**The input**

○ ○ ○

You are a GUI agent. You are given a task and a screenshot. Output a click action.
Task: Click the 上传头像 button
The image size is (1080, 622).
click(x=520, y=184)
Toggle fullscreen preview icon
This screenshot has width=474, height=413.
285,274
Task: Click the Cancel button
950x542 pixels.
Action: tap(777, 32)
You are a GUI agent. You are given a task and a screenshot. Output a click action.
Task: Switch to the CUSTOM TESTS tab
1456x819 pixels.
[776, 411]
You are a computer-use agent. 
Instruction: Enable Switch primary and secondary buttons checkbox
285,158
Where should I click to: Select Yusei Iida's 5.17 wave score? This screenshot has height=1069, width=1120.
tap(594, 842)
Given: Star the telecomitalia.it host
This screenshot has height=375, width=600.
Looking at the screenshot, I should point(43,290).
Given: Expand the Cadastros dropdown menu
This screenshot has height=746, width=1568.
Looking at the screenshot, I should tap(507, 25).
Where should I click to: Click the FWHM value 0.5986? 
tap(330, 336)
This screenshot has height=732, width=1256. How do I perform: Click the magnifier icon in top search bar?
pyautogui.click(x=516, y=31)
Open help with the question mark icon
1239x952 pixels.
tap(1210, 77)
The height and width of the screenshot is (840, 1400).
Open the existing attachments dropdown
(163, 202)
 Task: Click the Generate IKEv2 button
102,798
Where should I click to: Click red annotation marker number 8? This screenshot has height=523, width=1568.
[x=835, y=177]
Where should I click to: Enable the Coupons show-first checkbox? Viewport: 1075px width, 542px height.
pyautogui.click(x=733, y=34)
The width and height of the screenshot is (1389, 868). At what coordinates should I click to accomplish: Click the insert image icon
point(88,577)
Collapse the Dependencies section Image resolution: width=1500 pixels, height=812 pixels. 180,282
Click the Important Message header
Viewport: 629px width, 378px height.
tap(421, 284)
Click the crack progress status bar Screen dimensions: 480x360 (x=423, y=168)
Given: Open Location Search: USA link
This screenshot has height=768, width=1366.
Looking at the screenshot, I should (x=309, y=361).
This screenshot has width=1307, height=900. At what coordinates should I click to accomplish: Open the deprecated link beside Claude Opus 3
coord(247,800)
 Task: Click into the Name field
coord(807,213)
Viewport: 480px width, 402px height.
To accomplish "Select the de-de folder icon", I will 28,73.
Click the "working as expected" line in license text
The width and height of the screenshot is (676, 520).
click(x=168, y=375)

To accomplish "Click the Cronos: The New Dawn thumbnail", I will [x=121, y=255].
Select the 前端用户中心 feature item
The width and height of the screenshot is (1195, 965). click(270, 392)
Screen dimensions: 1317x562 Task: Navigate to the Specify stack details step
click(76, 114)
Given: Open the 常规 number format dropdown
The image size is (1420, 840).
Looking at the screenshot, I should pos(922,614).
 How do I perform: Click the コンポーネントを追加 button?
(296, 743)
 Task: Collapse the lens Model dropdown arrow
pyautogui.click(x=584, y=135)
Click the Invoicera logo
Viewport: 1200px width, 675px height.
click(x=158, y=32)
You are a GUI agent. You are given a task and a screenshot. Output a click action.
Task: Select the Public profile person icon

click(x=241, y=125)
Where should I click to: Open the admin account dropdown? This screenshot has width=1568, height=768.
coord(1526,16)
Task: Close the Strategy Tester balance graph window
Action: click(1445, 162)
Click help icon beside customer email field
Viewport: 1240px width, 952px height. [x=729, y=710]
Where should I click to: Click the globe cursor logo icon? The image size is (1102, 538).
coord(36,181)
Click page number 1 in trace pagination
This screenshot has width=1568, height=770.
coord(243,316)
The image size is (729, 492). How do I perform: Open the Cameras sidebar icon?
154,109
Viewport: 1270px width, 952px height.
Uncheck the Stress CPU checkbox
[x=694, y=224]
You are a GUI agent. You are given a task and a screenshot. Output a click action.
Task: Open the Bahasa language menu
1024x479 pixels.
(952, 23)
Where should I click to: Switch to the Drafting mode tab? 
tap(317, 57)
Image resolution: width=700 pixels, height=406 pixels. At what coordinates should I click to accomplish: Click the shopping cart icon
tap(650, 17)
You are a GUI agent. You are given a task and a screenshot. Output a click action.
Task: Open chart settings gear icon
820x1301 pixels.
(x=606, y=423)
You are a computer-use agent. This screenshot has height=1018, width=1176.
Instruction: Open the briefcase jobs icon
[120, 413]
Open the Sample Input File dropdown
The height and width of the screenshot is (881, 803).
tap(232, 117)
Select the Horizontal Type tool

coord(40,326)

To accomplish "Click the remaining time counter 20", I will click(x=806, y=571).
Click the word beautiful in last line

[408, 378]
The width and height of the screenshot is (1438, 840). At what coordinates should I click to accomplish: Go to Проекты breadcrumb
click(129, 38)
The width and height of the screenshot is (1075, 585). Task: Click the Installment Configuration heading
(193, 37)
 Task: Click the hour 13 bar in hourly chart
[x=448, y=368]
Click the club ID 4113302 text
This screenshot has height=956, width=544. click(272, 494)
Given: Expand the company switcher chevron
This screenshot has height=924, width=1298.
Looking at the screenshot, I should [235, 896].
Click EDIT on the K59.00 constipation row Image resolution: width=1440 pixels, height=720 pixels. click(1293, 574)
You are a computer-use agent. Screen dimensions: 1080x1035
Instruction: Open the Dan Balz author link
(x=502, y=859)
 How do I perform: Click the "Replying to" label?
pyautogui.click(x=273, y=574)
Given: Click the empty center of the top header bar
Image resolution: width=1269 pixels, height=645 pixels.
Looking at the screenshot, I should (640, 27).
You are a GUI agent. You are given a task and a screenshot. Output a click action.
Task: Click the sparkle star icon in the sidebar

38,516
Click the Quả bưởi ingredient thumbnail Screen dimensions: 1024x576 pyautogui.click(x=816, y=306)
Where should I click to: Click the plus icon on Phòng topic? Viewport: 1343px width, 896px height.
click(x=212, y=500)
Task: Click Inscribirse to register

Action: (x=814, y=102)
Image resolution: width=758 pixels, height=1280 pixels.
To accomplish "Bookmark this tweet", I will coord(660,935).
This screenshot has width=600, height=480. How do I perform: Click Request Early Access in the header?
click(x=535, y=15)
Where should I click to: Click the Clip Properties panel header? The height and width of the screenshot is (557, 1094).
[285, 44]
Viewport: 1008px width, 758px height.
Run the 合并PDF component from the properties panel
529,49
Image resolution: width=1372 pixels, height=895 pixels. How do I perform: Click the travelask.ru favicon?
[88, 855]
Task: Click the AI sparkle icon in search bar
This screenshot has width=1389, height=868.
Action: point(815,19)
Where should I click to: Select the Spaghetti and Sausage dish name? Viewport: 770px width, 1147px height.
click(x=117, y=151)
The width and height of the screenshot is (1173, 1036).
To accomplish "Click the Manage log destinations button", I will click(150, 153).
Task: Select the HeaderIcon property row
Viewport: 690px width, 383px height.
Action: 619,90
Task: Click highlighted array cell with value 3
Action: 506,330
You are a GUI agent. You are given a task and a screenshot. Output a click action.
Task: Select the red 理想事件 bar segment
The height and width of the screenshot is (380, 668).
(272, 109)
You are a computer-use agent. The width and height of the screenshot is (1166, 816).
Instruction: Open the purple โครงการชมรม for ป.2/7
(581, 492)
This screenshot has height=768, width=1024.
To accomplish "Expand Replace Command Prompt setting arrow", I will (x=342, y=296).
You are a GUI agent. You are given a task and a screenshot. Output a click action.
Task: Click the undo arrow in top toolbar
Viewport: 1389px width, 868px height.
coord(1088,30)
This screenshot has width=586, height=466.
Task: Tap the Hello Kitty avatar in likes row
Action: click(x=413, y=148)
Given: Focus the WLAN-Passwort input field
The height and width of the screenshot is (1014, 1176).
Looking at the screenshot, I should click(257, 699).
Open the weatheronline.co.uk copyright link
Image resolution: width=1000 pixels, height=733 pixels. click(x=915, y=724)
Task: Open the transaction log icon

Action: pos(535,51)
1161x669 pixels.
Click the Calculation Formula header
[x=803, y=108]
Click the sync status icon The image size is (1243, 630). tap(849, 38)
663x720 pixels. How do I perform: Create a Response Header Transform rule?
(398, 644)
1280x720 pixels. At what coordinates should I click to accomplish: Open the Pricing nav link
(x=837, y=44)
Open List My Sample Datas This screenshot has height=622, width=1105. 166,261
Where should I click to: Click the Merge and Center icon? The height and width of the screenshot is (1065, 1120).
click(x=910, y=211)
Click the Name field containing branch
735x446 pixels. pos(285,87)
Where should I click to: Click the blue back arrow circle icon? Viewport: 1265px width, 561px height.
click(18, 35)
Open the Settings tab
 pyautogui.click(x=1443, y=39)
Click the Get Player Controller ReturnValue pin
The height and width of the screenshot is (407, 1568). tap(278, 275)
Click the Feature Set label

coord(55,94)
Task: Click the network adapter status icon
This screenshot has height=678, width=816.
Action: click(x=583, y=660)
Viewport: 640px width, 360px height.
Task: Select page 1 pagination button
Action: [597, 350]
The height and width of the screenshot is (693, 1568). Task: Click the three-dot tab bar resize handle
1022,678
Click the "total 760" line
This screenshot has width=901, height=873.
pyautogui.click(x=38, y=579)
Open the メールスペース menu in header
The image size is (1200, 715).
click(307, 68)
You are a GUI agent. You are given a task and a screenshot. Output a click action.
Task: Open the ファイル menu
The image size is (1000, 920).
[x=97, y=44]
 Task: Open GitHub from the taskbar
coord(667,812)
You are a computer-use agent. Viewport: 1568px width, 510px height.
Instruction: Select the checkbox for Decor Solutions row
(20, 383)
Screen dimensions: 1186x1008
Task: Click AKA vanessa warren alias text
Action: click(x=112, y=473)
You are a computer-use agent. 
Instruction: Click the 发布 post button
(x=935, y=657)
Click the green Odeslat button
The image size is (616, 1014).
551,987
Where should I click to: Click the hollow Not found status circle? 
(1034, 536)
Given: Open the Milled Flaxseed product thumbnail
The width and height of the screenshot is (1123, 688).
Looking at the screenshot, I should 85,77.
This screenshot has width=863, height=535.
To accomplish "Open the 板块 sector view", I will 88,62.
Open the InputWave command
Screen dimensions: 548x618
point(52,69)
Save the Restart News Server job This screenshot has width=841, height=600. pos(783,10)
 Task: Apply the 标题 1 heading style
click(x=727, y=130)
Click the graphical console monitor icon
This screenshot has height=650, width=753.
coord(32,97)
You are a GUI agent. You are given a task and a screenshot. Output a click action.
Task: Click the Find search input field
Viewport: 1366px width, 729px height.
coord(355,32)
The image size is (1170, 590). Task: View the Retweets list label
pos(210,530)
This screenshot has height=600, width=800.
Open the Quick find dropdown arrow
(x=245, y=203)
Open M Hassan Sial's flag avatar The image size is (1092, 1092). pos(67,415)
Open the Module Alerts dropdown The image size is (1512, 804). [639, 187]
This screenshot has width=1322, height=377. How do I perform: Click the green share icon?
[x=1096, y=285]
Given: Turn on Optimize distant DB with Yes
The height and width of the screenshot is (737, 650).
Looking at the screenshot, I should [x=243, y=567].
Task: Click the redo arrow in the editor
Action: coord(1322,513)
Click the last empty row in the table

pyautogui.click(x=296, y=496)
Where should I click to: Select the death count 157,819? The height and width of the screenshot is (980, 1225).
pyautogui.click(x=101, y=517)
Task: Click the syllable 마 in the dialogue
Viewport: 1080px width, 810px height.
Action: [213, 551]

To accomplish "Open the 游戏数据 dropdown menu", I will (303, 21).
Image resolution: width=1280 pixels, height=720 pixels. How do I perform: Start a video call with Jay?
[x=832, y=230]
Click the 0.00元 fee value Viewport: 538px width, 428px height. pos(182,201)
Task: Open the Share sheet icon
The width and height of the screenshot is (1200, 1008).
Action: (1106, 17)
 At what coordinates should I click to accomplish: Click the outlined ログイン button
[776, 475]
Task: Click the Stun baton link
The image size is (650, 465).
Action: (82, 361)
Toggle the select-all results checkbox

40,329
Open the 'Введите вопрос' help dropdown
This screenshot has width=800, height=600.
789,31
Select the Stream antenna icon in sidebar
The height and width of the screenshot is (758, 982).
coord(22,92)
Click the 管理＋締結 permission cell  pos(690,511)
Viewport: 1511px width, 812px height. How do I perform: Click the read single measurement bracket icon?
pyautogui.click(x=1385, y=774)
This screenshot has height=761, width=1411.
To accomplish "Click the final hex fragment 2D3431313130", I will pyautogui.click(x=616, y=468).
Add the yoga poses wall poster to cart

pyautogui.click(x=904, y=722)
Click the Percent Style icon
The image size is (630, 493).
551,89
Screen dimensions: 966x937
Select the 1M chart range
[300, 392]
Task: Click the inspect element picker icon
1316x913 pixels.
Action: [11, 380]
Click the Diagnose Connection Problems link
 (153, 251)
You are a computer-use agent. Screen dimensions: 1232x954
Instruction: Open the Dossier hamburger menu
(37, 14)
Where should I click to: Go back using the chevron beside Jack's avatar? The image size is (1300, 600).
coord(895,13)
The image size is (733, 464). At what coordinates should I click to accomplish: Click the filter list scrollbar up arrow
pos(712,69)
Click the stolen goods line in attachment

○ ○ ○

**Brief**
Reproduce everything from the line containing "Where should I click to: Go" down to the end of the listing, but replace "scrollbar" with "scroll bar" and leave the rest unchanged.

**The reply**
Where should I click to: Go back using the chevron beside Jack's avatar? The image size is (1300, 600).
coord(895,13)
The image size is (733, 464). At what coordinates should I click to accomplish: Click the filter list scroll bar up arrow
pos(712,69)
Click the stolen goods line in attachment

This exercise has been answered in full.